Below are the records; copy every line in them that holds the string "will".

Data shown Start Marker

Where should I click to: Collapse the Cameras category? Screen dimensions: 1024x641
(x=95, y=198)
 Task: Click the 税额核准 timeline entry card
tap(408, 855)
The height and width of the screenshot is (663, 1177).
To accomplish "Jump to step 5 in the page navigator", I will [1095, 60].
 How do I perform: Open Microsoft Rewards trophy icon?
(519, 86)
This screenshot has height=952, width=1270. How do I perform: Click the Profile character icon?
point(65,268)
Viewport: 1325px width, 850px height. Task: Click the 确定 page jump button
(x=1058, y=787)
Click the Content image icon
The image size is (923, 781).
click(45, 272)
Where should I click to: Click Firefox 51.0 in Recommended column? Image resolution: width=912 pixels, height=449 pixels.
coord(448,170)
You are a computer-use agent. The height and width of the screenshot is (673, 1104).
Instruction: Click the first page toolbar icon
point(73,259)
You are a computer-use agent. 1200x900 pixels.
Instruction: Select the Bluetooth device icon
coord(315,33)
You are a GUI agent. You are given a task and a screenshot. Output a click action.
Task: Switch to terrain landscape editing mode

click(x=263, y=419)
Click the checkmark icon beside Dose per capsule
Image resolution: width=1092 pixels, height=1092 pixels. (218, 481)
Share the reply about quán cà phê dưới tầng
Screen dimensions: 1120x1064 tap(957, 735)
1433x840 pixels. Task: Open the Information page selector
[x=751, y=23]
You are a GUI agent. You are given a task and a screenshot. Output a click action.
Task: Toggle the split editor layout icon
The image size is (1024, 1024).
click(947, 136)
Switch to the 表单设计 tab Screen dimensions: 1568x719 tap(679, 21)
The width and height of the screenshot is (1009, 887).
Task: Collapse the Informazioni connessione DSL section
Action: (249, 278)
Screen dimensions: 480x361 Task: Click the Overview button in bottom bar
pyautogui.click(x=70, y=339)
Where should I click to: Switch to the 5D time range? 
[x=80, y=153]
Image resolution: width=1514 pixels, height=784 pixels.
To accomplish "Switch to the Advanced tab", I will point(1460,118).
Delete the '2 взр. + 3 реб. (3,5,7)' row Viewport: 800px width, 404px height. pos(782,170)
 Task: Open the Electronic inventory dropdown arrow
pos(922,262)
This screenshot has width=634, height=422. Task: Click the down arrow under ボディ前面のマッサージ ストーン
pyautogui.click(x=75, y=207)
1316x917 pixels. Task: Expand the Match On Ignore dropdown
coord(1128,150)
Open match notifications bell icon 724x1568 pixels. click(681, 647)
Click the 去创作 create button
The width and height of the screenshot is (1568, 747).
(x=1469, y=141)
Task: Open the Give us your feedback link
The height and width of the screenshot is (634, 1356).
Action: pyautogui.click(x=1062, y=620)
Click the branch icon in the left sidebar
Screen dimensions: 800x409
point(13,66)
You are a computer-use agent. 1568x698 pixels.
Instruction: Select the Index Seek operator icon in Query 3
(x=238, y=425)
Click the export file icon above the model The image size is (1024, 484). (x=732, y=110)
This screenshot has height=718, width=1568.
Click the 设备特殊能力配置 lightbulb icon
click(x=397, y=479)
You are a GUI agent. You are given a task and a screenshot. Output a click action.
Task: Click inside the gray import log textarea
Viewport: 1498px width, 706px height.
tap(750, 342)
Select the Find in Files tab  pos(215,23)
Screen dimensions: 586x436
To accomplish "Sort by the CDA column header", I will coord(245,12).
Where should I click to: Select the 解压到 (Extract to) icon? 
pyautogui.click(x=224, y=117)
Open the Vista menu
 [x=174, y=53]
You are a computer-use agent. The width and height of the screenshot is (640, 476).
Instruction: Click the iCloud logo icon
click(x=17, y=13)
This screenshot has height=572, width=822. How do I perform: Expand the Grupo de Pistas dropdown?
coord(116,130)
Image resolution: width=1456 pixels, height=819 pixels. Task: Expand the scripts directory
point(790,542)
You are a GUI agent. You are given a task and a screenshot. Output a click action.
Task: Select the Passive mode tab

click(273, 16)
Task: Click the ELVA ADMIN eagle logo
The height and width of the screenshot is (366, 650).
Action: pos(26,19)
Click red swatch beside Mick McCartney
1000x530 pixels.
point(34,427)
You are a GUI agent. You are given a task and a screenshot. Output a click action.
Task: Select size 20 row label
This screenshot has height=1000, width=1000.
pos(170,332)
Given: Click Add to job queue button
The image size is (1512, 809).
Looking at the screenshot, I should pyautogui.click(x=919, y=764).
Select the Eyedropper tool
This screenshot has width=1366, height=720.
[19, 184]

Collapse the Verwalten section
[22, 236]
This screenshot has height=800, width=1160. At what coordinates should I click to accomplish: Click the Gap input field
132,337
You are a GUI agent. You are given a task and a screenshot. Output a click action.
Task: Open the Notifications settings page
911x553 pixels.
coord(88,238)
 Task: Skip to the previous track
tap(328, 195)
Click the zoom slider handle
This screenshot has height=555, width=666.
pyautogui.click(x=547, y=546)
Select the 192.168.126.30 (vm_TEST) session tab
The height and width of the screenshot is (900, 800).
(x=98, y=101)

Data shown End Marker

Worked solution:
To accomplish "Jump to step 5 in the page navigator", I will [1095, 60].
To accomplish "Switch to the Advanced tab", I will point(1460,118).
To accomplish "Sort by the CDA column header", I will coord(245,12).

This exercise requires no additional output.